RECORDS SHOWN below:

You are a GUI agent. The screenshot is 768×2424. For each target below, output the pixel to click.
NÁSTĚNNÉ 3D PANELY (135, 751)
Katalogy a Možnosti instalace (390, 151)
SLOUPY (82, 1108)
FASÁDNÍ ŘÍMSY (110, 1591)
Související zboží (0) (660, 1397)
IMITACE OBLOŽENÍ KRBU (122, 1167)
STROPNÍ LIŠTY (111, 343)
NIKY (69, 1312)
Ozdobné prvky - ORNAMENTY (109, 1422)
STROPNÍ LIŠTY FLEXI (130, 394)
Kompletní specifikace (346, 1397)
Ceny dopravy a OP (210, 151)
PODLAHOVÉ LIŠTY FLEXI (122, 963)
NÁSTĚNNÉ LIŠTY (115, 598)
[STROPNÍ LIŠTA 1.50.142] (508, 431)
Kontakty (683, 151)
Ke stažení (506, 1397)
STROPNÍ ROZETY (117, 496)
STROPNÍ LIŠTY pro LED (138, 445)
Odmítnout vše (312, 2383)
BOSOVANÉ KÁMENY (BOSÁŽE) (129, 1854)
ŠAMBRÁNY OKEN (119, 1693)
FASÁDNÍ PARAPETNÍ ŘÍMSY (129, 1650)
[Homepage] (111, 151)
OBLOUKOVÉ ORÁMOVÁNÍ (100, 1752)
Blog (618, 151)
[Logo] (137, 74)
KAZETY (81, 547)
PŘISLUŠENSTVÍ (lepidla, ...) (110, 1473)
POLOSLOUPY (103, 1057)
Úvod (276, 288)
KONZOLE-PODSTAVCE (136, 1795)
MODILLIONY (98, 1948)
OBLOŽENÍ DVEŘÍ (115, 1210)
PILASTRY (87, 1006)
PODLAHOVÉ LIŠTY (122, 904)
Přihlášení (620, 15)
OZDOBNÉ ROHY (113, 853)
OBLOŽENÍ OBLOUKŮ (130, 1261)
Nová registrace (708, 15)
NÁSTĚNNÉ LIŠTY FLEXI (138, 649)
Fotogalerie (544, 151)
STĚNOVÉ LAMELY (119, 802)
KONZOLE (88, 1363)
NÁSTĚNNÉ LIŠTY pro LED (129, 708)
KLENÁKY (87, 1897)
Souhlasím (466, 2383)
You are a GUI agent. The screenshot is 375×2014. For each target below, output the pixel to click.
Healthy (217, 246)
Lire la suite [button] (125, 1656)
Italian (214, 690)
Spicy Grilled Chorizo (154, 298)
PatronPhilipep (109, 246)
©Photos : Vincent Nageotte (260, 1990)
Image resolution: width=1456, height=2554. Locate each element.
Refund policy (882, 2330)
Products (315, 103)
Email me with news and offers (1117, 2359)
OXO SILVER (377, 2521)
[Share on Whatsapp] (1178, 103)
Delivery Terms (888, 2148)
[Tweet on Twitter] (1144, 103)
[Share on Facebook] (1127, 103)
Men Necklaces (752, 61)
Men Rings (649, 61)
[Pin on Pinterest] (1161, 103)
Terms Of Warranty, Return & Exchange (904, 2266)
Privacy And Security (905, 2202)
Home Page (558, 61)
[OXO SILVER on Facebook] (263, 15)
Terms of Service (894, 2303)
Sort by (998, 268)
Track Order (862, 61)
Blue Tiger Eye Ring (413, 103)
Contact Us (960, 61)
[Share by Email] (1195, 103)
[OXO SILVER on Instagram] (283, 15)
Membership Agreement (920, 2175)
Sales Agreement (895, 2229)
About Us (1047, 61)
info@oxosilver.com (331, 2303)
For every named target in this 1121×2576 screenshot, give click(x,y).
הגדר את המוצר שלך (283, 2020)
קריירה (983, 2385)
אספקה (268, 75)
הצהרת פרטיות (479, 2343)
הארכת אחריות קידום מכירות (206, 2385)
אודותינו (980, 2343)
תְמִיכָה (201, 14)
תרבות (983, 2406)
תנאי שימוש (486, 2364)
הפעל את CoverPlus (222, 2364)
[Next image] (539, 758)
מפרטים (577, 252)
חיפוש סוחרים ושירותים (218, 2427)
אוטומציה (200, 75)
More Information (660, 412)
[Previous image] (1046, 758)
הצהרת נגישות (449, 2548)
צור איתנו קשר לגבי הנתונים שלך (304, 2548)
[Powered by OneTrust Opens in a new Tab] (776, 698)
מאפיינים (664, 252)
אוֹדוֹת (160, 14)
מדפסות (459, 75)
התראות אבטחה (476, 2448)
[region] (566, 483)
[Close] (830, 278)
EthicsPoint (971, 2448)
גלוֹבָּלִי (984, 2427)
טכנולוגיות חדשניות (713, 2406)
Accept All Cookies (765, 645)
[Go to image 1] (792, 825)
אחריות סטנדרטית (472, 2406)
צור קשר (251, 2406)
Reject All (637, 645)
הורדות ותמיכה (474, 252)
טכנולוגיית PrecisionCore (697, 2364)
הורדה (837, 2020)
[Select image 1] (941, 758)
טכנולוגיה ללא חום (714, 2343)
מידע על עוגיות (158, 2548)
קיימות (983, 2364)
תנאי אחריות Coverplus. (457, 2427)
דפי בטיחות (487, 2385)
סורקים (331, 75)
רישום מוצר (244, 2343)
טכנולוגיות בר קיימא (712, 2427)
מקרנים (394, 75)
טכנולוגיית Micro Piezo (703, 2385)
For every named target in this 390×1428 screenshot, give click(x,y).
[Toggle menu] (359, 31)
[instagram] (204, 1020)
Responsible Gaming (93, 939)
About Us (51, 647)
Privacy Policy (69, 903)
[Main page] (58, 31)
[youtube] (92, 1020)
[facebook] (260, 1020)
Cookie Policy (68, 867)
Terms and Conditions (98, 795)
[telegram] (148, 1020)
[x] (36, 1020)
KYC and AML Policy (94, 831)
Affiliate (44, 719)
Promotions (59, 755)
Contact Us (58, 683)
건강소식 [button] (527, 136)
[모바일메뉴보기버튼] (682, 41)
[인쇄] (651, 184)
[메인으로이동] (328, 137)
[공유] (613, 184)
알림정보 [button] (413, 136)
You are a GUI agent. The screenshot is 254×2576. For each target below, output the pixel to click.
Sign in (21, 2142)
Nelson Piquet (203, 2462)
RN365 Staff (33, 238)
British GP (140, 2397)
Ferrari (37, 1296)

End of RECORDS SHOWN.

* EXERCISE REQUIREMENTS *
Above are the entries. Quote exactly the lines from the one bearing "גלוֹבָּלִי (984, 2427)" through the one bearing "טכנולוגיית PrecisionCore (697, 2364)".

* TASK RESULT *
גלוֹבָּלִי (984, 2427)
טכנולוגיות חדשניות (713, 2406)
Accept All Cookies (765, 645)
[Go to image 1] (792, 825)
אחריות סטנדרטית (472, 2406)
צור קשר (251, 2406)
Reject All (637, 645)
הורדות ותמיכה (474, 252)
טכנולוגיית PrecisionCore (697, 2364)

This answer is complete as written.